1.2. Quanto all'aspetto concernente l'asserita esclusività della colpa dell'accaduto in capo alla vittima, tale da integrare un comportamento di tale abnorme imprudenza da non essere prevedibile né prevenibile, si rammenta il principio, affermato dalla sentenza a Sezioni Unite n. 38343/2014 (Espenhahn ed altri, c.d. sentenza Thyssenkrupp), in base al quale, in tema di prevenzione antinfortunistica, perché la condotta colposa del lavoratore possa ritenersi abnorme e idonea ad escludere il nesso di causalità tra la condotta del datore di lavoro e l'evento lesivo, é necessario non tanto che essa sia imprevedibile, quanto, piuttosto, che sia tale da attivare un rischio eccentrico o esorbitante dalla sfera di rischio governata dal soggetto titolare della posizione di garanzia (negli stessi termini vds. anche Sez. 4, n. 15124 del 13/12/2016 - dep. 2017, Gerosa e altri, Rv. 269603; cfr. in termini sostanzialmente identici Sez. 4, n. 15174 del 13/12/2017 - dep. 2018, Spina e altro, Rv. 273247); oppure, quanto meno, che il rischio concretizzatosi rientri bensì nelle mansioni che gli sono proprie ma sia consistito in qualcosa radicalmente, ontologicamente, lontano dalle ipotizzabili e, quindi, prevedibili, imprudenti scelte del lavoratore nella esecuzione del lavoro (Sez. 4, Sentenza n. 7188 del 10/01/2018, Bozzi, Rv. 272222).

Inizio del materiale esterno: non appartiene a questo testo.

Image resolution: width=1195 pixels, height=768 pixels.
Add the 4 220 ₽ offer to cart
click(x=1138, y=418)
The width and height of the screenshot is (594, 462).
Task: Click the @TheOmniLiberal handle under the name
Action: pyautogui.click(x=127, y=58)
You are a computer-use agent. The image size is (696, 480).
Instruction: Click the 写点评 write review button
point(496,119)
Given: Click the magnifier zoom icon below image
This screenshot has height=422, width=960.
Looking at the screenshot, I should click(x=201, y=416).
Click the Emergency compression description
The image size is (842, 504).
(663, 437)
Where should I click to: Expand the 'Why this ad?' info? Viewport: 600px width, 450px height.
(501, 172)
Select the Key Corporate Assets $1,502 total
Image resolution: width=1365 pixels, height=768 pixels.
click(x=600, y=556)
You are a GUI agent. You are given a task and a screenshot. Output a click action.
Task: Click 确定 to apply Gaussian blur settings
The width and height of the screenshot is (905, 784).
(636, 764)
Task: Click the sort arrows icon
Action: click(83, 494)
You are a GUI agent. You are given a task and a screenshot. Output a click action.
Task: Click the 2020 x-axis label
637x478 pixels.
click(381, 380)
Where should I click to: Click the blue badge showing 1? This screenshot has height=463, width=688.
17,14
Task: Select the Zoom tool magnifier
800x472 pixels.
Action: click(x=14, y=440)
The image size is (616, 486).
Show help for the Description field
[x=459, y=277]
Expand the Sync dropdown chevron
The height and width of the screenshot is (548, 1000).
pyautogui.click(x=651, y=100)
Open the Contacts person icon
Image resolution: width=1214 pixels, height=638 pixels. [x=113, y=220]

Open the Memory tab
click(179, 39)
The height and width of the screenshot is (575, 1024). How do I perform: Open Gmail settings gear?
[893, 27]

Di contro, l'impugnata sentenza (pp. 17 - 20) rende ampiamente ragione dell'impossibilità di qualificare il comportamento dello A.S. - quantunque indubbiamente caratterizzato da imprudenza e, come tale, idoneo a concorrere causalmente all'infortunio e al suo esito letale - come idoneo ad assorbire l'intera incidenza causale dell'evento mortale, rilevando di contro la prevedibilità ed evitabilità di un simile comportamento da parte dell'odierno ricorrente, ed essendo del resto di tutta evidenza che nell'ambito della sfera di rischio nella specie concretizzatasi rientrava anche la circostanza che l'operatore, nell'effettuare la manutenzione e la pulizia del nastro trasportatore in base alle sue mansioni, posizionasse la mano e il braccio all'interno di un macchinario pericoloso. Risulta comunque evidente, ed ampiamente argomentato dalla Corte di merito, che la formazione e l'esperienza del lavoratore non hanno reso imprevedibile fino all'abnormità il pur incauto comportamento dello A.S..
2. Gli aspetti fin qui evidenziati rendono evidente anche l'infondatezza del secondo e del terzo motivo di ricorso, in cui il ricorrente si diffonde nel cercare di argomentare circa l'asserita imprevedibilità del comportamento della vittima, di cui si é però rilevata l'insussistenza, nonché a proposito dell'asserita interruttività di detto comportamento nel decorso causale dell'infortunio: interruttività che, per le considerazioni appena svolte, non é in alcun modo configurabile.
3. Al rigetto del ricorso segue la condanna del ricorrente al pagamento delle spese processuali.